Reply by Self-sealing Stembolt yesterday
25MPH speed limits that are strictly enforced with heavy fines, and posted everywhere but on the limited-access expressways, would do a lot more to keep pedestrians and bicyclists safe than anything else.

After 20MPH the chance of a pedestrian being killed or maimed by an automobile driver doubles with every 5mph of speed an automobile is moving at.

20MPH would be twice as safe as 25, but getting cars slowed down to just 25MPH will be hard enough to tackle as a society right now. At speeds over 25 autos are going much too fast to slow down in time for pedestrians attempting to cross at a crosswalk, and cars are much less likely to even attempt to because by the time a driver sees the pedestrian inching into the crosswalk it is already too late for them to stop without screeching to a halt.

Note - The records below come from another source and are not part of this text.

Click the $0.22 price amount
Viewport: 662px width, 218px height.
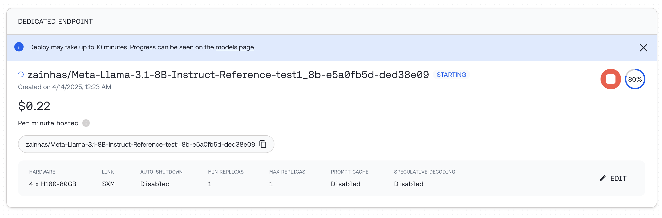pyautogui.click(x=34, y=106)
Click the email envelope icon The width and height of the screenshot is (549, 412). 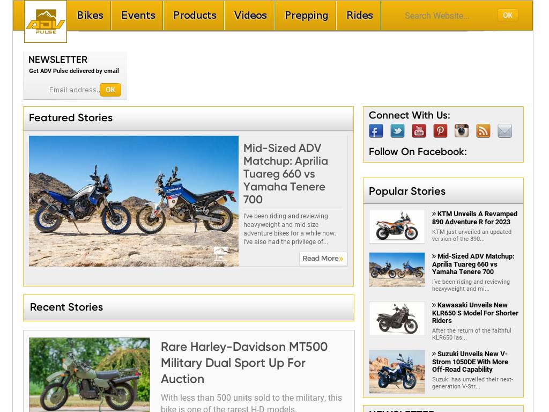[x=505, y=131]
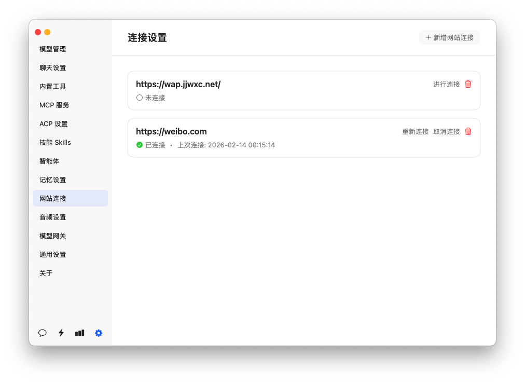The width and height of the screenshot is (525, 384).
Task: Select 模型网关 menu item
Action: click(x=53, y=236)
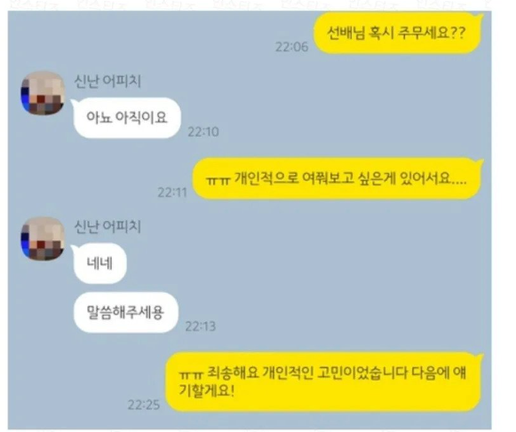Click the 22:13 timestamp
The image size is (516, 432).
point(201,326)
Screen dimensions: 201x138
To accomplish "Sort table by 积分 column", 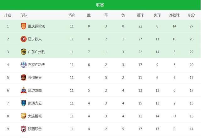I will click(x=192, y=15).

Like people have already said above, other drivers in this city will just go around any other vehicle that slows or attempts to stop in front of them in the roadway. It’s their first reaction to any vehicle that slows or isn’t going fast enough for them. Left, right…it doesn’t matter which side they go around, as long as they can get around and keep going to get wherever it is they are going in as little time as possible. That’s all most drivers care about.

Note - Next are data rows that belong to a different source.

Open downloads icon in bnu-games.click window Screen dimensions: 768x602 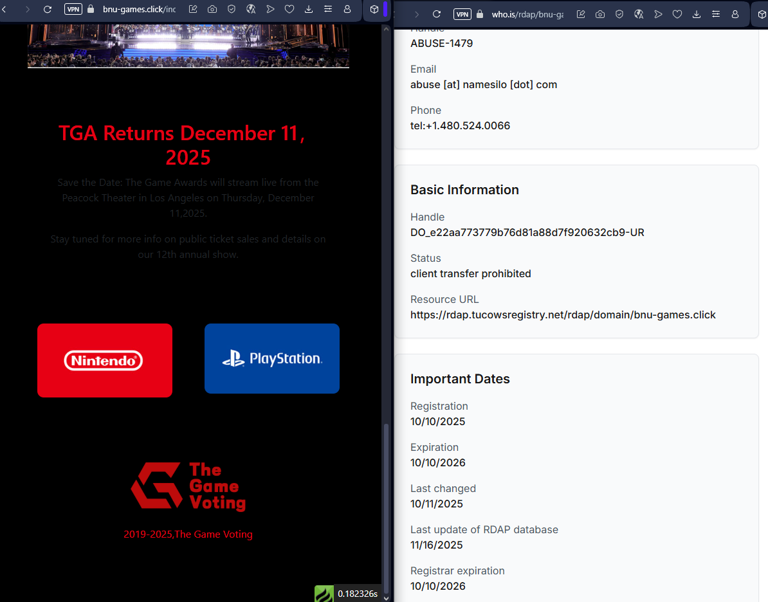pyautogui.click(x=309, y=10)

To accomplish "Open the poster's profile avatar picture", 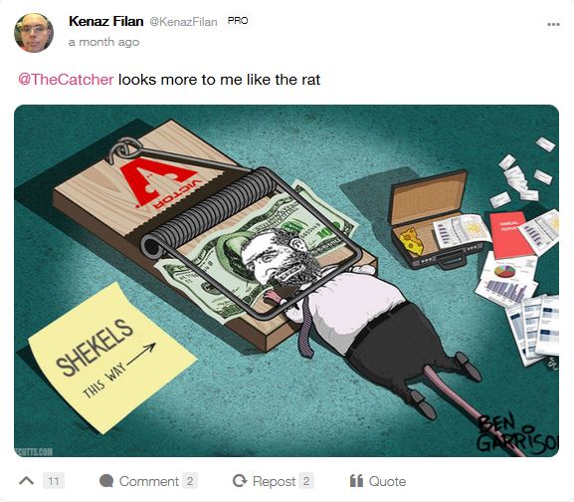I will [34, 33].
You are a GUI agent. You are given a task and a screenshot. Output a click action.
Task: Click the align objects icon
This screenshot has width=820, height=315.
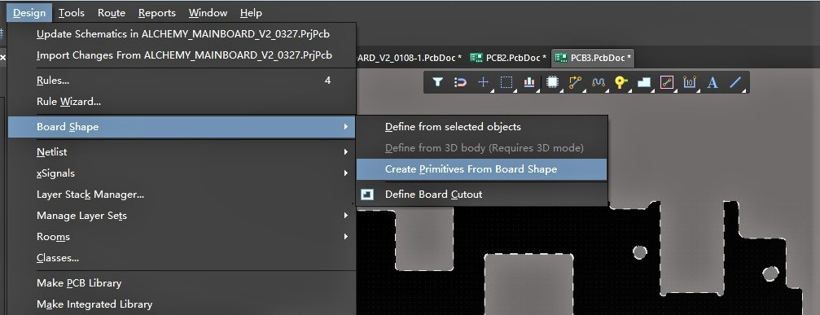click(x=529, y=82)
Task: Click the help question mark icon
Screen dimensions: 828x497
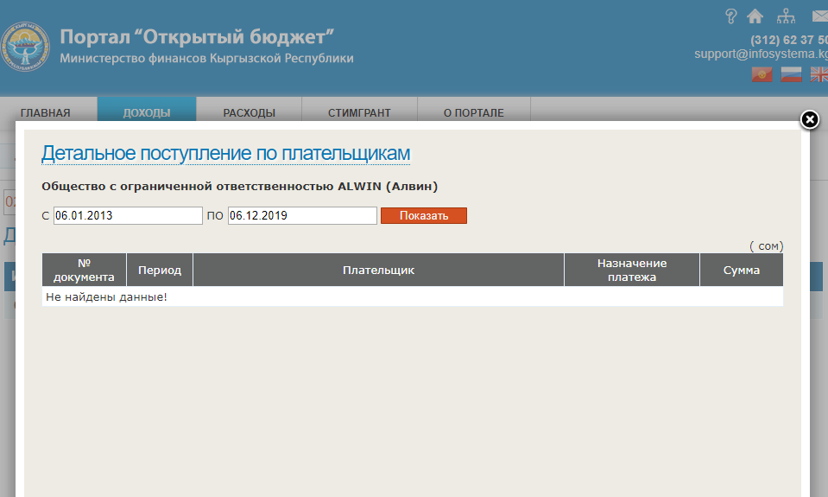Action: coord(731,16)
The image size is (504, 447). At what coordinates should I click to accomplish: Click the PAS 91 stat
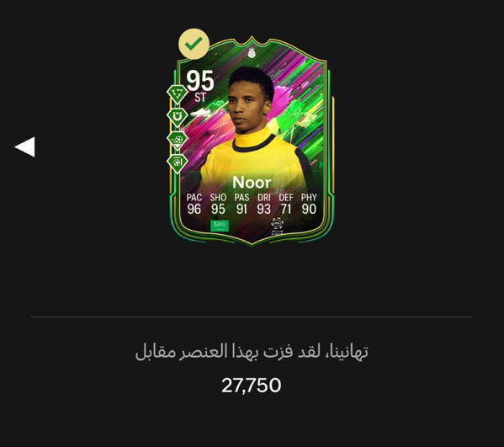click(x=241, y=204)
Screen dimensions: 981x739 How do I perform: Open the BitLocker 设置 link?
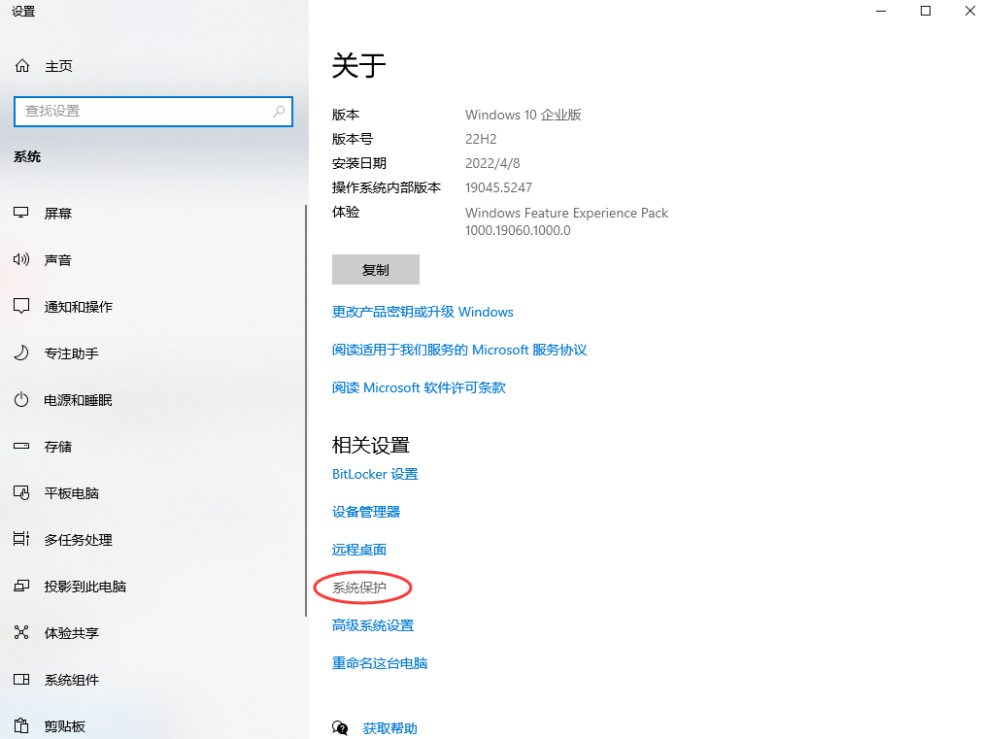(375, 474)
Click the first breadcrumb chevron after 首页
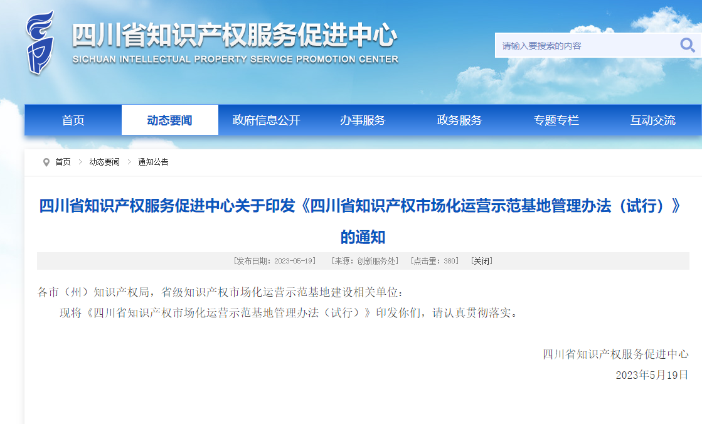Screen dimensions: 702x424 click(80, 162)
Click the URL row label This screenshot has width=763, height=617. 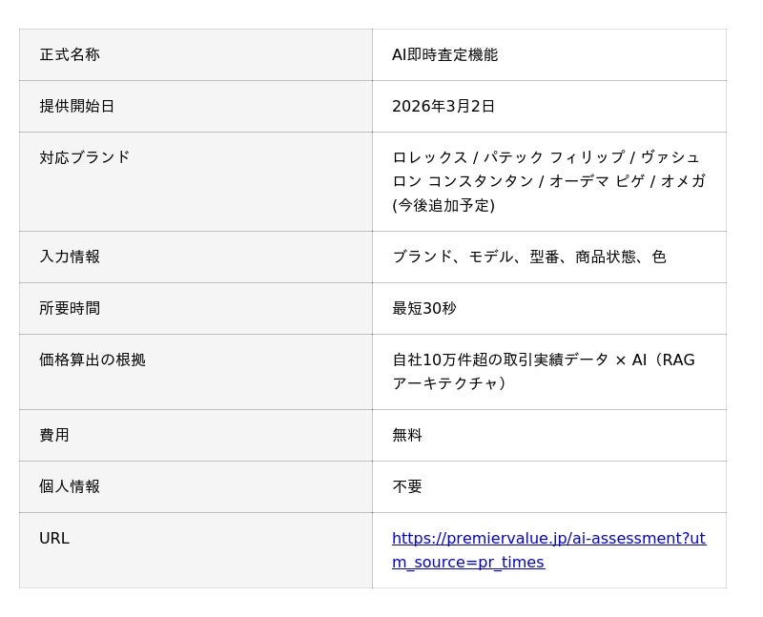point(54,539)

The real problem is speed, and the impatient entitlement of auto drivers as a whole who feel their time is worth so MUCH more than the lives and safety of any other road users they may pass by in their hurry to get wherever they are going.

Reply by Jordan Schlife yesterday
I’m sure you mean well, but I have so many problems with what you’re saying… like you said, drivers should know to stop at a crosswalk, and be going slow enough to stop at a moment’s notice. I don’t find crosswalks confusing at all, and neither should anyone given the right to operate a massively dangerous weapon. And about passing in a crosswalk – no, it’s never okay to run over the stop sign – that would only happen when you irresponsibly pass and squeeze a biker.

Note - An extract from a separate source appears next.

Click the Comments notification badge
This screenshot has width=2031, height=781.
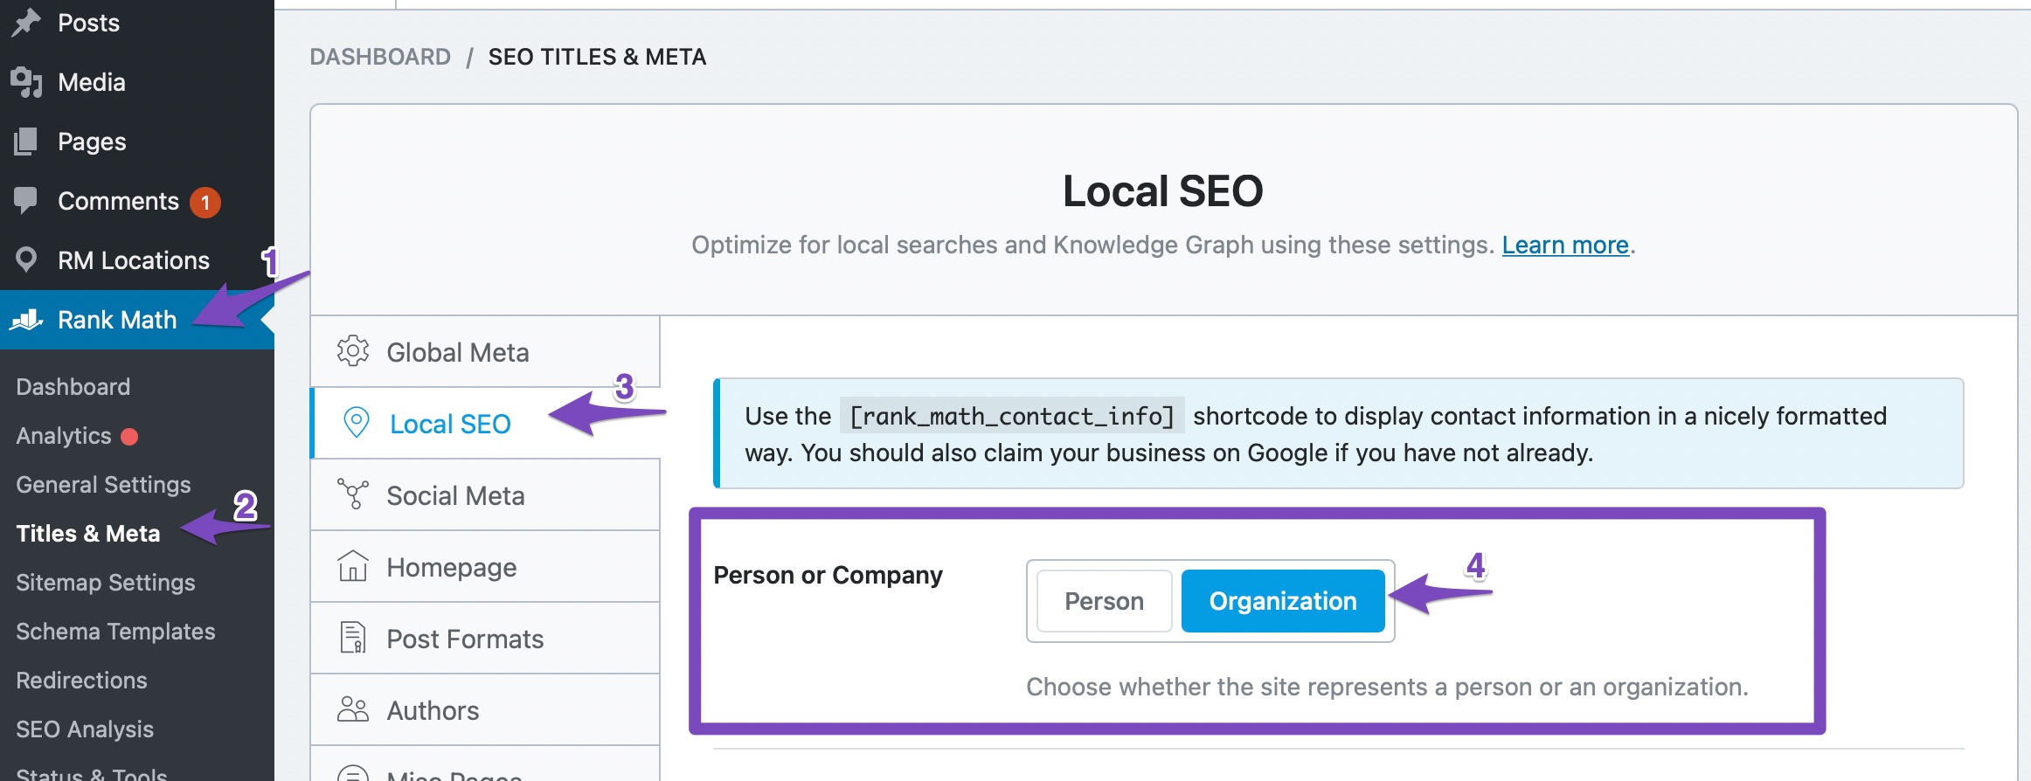tap(205, 202)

Reply by Jeff Schneider yesterday
Tonight I did my own little survey on a round-trip ride from Andersonville to Central Station. I had to stop for pedestrians in crosswalks or at corners several times.

Even though each time I stopped, I made the most outrageous stop signal for the drivers following me, in no case did any of them stop. They just went around me, and the pedestrians waited until all cars had passed to cross.

In one case, a cyclist also passed around me (on the right-#@!@&%#!!), but he didn’t pass too close to the pedestrians in the crosswalk, and they didn’t seem annoyed at him.

Reply by Michelle Stenzel yesterday
Please don’t maneuver your vehicle over the Stop for Pedestrians signs.

Reply by Self-sealing Stembolt yesterday
There was a crosswalk enforcement sting operation just last Friday, I think, on Logan Blvd right as it comes off the big Logan “Square” roundabout circle. I drove right into their obvious net, and stopped for the nice plainclothes officer who stepped out right in front of me in the crosswalk with his umbrella.

The guy behind me almost hit me as he was halfway changing lanes to pass me at the time. He slid sideways halfway passing me and halfway still behind me at an angle. A car going the other way drove right past the guy in the crosswalk and one of the two police cruisers, in plain sight parked on the connecting drive between Logan Blvd. proper and the side mall/parking drive 100 yards further back, came screaming out after him with lights ablazing. Too bad, so sorry. I don’t know if he got a ticket or a stern finger-wagging. I continued on my way, after the “pedestrian” was to the other side of the street.

Reply by skyrefuge 16 hours ago
Not sure if this was sarcasm, but it’s already happening.
60 sting operations planned for this year, and last year’s operations resulted in 1,200 $120 tickets.